Menka Nagrani et Catherine Tardif : Beautés hors-norme
La série Corps Atypik de Tangente se déploie au Gesù, au Studio 303 et à l’Usine C avec 13 oeuvres, une table ronde et deux ateliers. Entrevue avec deux des créateurs participants: Menka Nagrani et Catherine Tardif.
La danse contemporaine a beau s’efforcer de casser les stéréotypes du corps idéal, le diktat de la norme enserre encore fermement les esprits. Récemment, une critique s’interrogeait sur la valeur de la performance de la danseuse quadraplégique France Geoffroy, figure-clé de la danse intégrée au Québec et porte-parole de l’événement Corps Atypik. Et ce n’est pas elle que plusieurs grands médias ont invitée pour parler de la place faite à la différence dans les arts de la scène. Ni la chorégraphe-metteure en scène Menka Nagrani qui, depuis 2004, crée avec des trisomiques. On trouve sans doute plus confortable et peut-être aussi plus accrocheur de donner la parole à Émilie Poirier et Pascal Desparois, les deux jeunes chorégraphes qui cosignent Les Gros.

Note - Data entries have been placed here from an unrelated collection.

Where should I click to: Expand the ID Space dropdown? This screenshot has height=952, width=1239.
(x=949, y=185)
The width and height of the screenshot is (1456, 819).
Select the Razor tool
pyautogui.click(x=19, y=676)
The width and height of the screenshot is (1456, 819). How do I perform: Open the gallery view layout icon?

"Quand on veut provoquer en danse, on a souvent recours aux mêmes formules: nudité, musique trash, gestuelle surhumaine…, remarque Nagrani. Pour moi, intégrer des personnes avec une déficience intellectuelle dans un spectacle de danse-théâtre, c’est une autre façon de provoquer. C’est une prise de risque énorme et ça questionne le spectateur."
Dans Pharmakon, oeuvre dont le dramaturge Alexis Martin a rédigé les textes, elle s’attaque à la surconsommation de médicaments et au désir de tout aplanir et rendre conforme par la prise de pilules. "Dans ma démarche, le handicap sert le propos artistique, précise-t-elle. Les trisomiques n’ont pas la capacité intellectuelle de poser un jugement sur une prescription médicale ni de se positionner face à une industrie pharmaceutique ultrapuissante. En voir en sarrau faire des prescriptions, ça alimente le questionnement sur la normalité."

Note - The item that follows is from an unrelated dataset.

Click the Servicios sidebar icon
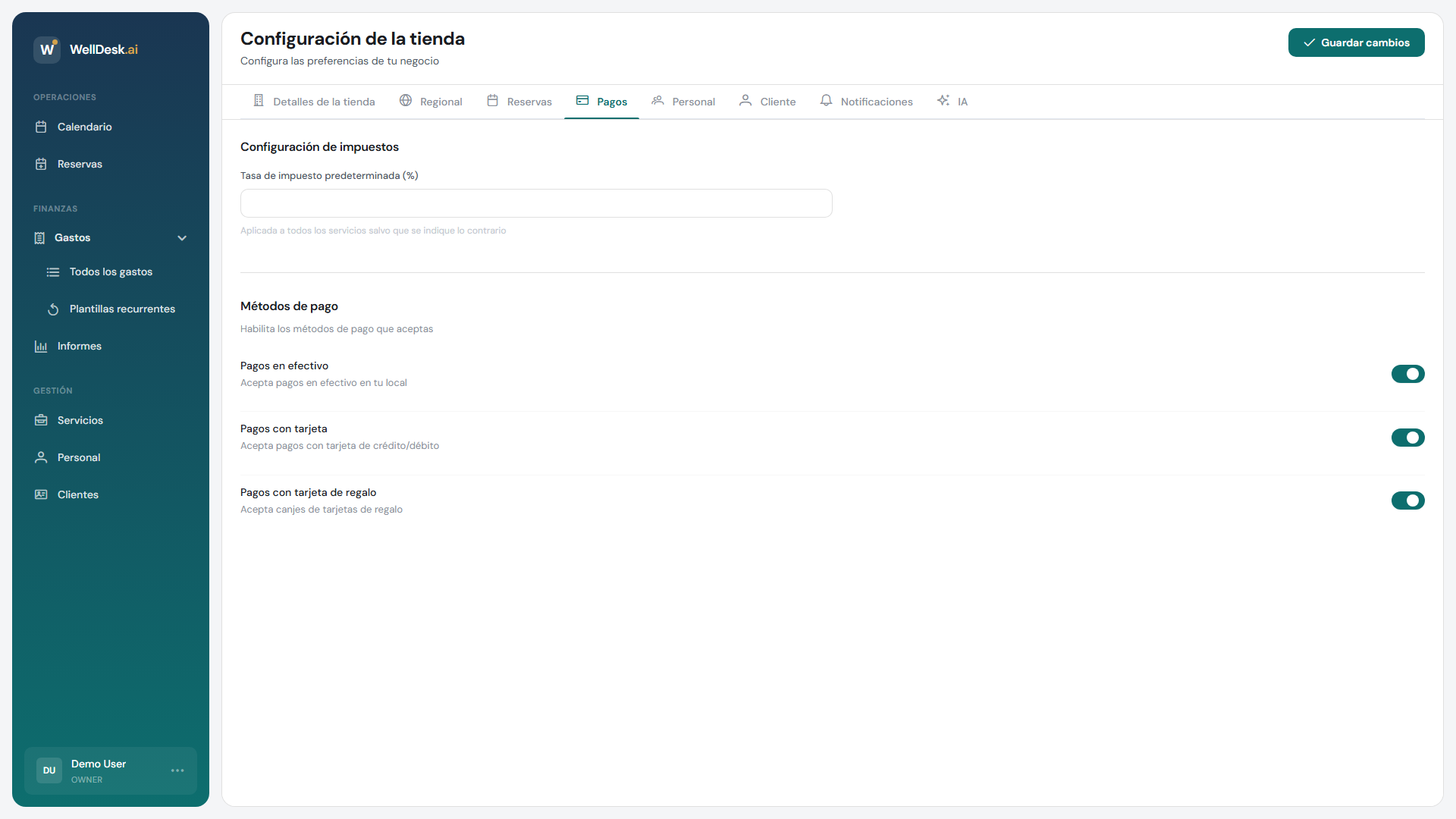 click(x=41, y=420)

Pour éviter l’écueil du freak show, Nagrani taille des rôles sur mesure aux acteurs trisomiques, soulignant la spontanéité, l’entièreté et l’authenticité de ces artistes pas comme les autres. Invitée quant à elle à chorégraphier le trio De la tête au ciel avec deux naines (désignées dans les communiqués comme "des personnes de petite taille"), Catherine Tardif a abordé ces non-danseuses comme n’importe quelles collaboratrices.
"Je ne m’attarde pas souvent au corps, affirme-t-elle, je cherche des alliés, des individus que je vais découvrir. On a parfois essayé de travailler sur l’aspect loufoque ou foire de la différence de taille, mais ça devenait vite vide. Et ce qui m’a le plus marquée chez ces filles, c’est leur façon d’aborder la scène: elles ont une force et un aplomb incroyables. Au fond, je crois que tous les corps portent leur différence, et ce qui me dérange le plus en danse, c’est qu’on baigne tellement dans un univers poétique et fantasmagorique qu’on en arrive à oublier qu’on travaille avec des corps humains et sexués."
Cherchant à faire éclater en tous sens les frontières de la danse, Corps Atypik montre aussi des parkinsoniens filmés par Marites Carino, des solos avec un quinquagénaire, une bossue, une aphasique, tandis qu’interprètes en chaise roulante et danseurs valides partagent la scène. Une occasion extraordinaire d’élargir nos horizons.